3. Create dashboards: Visualize metrics like request_count, request_latency_seconds.
4. Set up alerts: Configure alert rules to notify you (email, Slack, etc.) if metrics cross thresholds.

Screenshot description: Grafana dashboard with panels showing real-time prediction request count, latency histograms, and drift alerts.

8. Automate Drift Checks & Reporting

Schedule regular drift checks (e.g., daily) using a cron job or CI pipeline. Save and email reports automatically.

0 2 * * * /usr/bin/python3 /path/to/drift_check.py
  

In drift_check.py, run the Evidently drift analysis as in Step 4 and email the report if drift is detected.

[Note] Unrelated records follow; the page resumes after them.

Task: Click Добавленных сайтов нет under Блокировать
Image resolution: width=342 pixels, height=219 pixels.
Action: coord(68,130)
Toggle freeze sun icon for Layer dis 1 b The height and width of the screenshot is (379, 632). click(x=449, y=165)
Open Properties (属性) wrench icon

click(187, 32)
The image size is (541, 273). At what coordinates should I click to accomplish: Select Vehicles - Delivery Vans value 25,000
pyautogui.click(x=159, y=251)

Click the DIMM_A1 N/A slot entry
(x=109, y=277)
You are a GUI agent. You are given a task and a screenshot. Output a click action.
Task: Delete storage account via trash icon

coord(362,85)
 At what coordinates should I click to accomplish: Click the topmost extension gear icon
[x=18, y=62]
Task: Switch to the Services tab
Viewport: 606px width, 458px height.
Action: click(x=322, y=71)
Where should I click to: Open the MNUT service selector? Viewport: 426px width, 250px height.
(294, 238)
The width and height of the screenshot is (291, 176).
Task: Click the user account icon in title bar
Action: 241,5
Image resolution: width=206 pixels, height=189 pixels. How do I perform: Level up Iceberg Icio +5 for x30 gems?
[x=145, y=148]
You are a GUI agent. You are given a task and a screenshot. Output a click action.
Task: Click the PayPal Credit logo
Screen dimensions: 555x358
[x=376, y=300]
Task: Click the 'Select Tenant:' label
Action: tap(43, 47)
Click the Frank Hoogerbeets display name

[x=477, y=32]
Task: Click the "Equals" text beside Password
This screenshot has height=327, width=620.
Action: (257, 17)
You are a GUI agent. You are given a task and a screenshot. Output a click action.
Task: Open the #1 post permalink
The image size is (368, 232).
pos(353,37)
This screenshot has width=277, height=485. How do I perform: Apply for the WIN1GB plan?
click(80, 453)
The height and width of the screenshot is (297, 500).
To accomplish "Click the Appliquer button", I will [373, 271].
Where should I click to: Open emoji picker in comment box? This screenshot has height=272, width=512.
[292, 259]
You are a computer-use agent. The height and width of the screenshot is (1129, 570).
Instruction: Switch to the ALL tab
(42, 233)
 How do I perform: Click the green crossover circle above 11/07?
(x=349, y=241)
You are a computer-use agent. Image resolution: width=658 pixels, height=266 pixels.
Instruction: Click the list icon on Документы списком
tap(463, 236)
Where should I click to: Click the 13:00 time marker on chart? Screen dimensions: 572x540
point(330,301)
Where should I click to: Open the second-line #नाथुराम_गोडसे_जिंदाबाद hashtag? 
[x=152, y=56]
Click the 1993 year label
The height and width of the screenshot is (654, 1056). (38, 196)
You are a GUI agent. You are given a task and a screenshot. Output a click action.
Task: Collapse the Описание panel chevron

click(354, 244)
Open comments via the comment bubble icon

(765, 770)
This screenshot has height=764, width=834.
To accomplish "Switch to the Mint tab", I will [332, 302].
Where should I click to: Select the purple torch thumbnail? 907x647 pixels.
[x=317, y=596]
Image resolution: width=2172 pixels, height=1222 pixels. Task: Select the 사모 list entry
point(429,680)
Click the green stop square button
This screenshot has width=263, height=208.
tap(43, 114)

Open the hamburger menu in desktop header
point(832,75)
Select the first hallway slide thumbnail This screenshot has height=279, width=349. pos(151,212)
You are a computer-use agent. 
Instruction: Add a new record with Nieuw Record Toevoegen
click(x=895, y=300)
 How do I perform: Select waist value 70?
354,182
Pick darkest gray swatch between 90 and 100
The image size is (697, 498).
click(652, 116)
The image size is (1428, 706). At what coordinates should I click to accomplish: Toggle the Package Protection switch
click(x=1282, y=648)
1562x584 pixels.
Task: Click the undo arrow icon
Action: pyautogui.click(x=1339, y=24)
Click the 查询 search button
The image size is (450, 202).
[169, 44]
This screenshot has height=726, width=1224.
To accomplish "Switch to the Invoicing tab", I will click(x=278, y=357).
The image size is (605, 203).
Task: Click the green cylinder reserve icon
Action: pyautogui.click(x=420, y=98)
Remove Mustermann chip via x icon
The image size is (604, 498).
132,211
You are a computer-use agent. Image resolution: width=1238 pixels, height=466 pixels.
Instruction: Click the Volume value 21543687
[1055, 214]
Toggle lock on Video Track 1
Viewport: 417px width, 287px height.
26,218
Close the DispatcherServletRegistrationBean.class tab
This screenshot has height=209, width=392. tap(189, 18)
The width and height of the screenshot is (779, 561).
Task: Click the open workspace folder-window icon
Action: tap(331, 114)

9. Track Model Performance Over Time

If ground truth labels are available (e.g., after a delay), log them and track accuracy, precision, recall, etc., over time.

from sklearn.metrics import accuracy_score

accuracy = accuracy_score(production['true_label'], production['prediction'])
print(f"Current accuracy: {accuracy:.2%}")
  

Visualize these metrics in Grafana for continuous performance tracking. For advanced evaluation strategies, see A/B Testing for AI Outputs: How and Why to Do It.

Common Issues & Troubleshooting

• Prometheus can't scrape /metrics: Ensure your API is reachable from the Prometheus container. Use host.docker.internal or the appropriate network bridge.
• Grafana panels show no data: Double-check Prometheus data source configuration and scrape intervals.
• Evidently report errors: Ensure your reference and production data have matching column names and types.
• Log file grows too large: Use log rotation, or move logs to a cloud bucket/database.
• Delayed ground truth: Account for label delays in performance tracking and set up batch jobs to update metrics when labels arrive.

Next Steps

1. Expand your monitoring to include model generalizability checks and bias detection.
2. Integrate monitoring with CI/CD for automated retraining or rollback on performance drops.
3. Explore advanced monitoring (e.g., concept drift, adversarial detection) for high-stakes applications.
4. For a comprehensive overview of model evaluation strategies, revisit our Ultimate Guide to Evaluating AI Model Accuracy in 2026.

By implementing continuous AI model monitoring, you’ll ensure your models stay accurate, reliable, and aligned with real-world data—long after deployment.